**Textauszug:**
Völlig überfordert wählt der Mann den Notruf. Seine ersten Worte: „Schönen guten Tag…“ – ein verstörender Reflex in einer Situation, die jedes menschliche Vorstellungsvermögen übersteigt.
Als die Polizei eintrifft, bietet sich ihr ein Bild wie aus einem Albtraum. Insgesamt sieben Menschen sind tot – kaltblütig erschossen. Doch ein kleines Mädchen überlebt das Blutbad: Luzie liegt unter einer Tischdecke, versteckt zwischen zwei Leichen, blutverschmiert, aber unverletzt. Später wird sie nur sagen: „Böse Männer waren da.“
Ein weiterer Mensch entgeht dem Tod ebenfalls – ein Mieter im dritten Stock, der zum Tatzeitpunkt mit Kopfhörern ein Computerspiel spielte und von dem Verbrechen nichts mitbekam.
Die Rekonstruktion des Tathergangs ergibt ein erschütterndes Bild. Gegen Mitternacht dringen drei maskierte Männer in das Restaurant ein. Sie sind bewaffnet, tragen Handschuhe und haben Kabelbinder dabei – ein geplanter Raubüberfall, offenbar sorgfältig vorbereitet. Sie fordern Geld, fesseln ihre Opfer – mit einer perfiden Methode: Hände und Füße werden gleichzeitig fixiert, insbesondere Daumen und große Zehen, um jede Bewegung zu unterbinden.
Als ein Mitarbeiter versucht zu fliehen, eröffnet einer der Täter das Feuer – auch ein zweiter flüchtender Koch wird erschossen. Der Schütze, nun teilweise unmaskiert, trifft eine grausame Entscheidung: Um keine Zeugen zu hinterlassen, beginnt er, gezielt alle Anwesenden zu exekutieren.
Die Morde sind systematisch. Mehrere Opfer werden mit aufgesetzten Kopfschüssen getötet. Teilweise wurden zuvor Tücher über die Köpfe gelegt – vermutlich, um Blutspritzer zu vermeiden. In einem Fall ging dem Mord sogar eine Strangulation mit einem Tuch voraus. Die Obduktionen zeigen: Einige Opfer erlitten stumpfe Gewalt, alle wiesen Spuren brutaler Fesselung auf.

**Rohdaten:**
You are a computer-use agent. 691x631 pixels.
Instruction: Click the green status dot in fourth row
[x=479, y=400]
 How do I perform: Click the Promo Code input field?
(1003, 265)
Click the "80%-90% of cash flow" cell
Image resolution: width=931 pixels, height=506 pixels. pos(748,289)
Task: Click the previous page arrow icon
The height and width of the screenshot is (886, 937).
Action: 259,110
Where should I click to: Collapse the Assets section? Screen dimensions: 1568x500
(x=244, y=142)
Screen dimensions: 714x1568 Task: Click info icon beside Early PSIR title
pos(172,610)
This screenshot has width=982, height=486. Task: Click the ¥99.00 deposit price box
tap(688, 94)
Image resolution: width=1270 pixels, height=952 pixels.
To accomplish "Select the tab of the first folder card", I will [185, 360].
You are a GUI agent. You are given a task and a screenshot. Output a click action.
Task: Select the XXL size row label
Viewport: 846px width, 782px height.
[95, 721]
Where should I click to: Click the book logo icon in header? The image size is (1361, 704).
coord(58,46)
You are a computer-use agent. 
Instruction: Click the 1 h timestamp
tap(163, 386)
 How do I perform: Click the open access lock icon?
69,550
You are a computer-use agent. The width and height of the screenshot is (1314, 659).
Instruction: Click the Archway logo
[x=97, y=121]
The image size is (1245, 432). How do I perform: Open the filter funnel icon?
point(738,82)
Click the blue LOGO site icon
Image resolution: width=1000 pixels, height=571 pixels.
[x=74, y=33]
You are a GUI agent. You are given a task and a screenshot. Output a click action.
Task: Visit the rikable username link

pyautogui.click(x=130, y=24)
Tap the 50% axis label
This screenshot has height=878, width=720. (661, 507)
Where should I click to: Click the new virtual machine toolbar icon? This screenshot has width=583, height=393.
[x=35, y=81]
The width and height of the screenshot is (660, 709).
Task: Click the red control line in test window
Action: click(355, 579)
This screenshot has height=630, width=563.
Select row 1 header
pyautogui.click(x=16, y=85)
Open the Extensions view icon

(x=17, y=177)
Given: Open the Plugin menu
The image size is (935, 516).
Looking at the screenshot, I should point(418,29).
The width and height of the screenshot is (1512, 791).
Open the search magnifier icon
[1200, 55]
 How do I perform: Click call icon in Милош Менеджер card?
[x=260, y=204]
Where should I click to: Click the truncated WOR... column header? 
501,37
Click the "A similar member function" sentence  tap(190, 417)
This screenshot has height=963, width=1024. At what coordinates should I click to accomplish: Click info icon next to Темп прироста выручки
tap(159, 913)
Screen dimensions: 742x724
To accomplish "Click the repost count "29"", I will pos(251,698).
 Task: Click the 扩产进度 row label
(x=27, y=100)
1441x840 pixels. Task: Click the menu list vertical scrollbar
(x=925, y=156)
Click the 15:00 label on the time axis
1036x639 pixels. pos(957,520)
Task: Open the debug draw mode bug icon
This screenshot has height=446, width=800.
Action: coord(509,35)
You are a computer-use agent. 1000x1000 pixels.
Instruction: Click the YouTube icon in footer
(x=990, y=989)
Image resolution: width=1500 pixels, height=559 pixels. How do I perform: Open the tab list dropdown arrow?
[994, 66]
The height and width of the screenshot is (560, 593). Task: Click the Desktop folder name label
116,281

**Aufgabe:** Welche Körperteile der Opfer werden laut dem Textauszug beim Fesseln fixiert? Nenne alle. Die Zeilen stammen aus einer anderen Quelle als der Textauszug.

**Ergebnis:** Hände, Füße, Daumen und große Zehen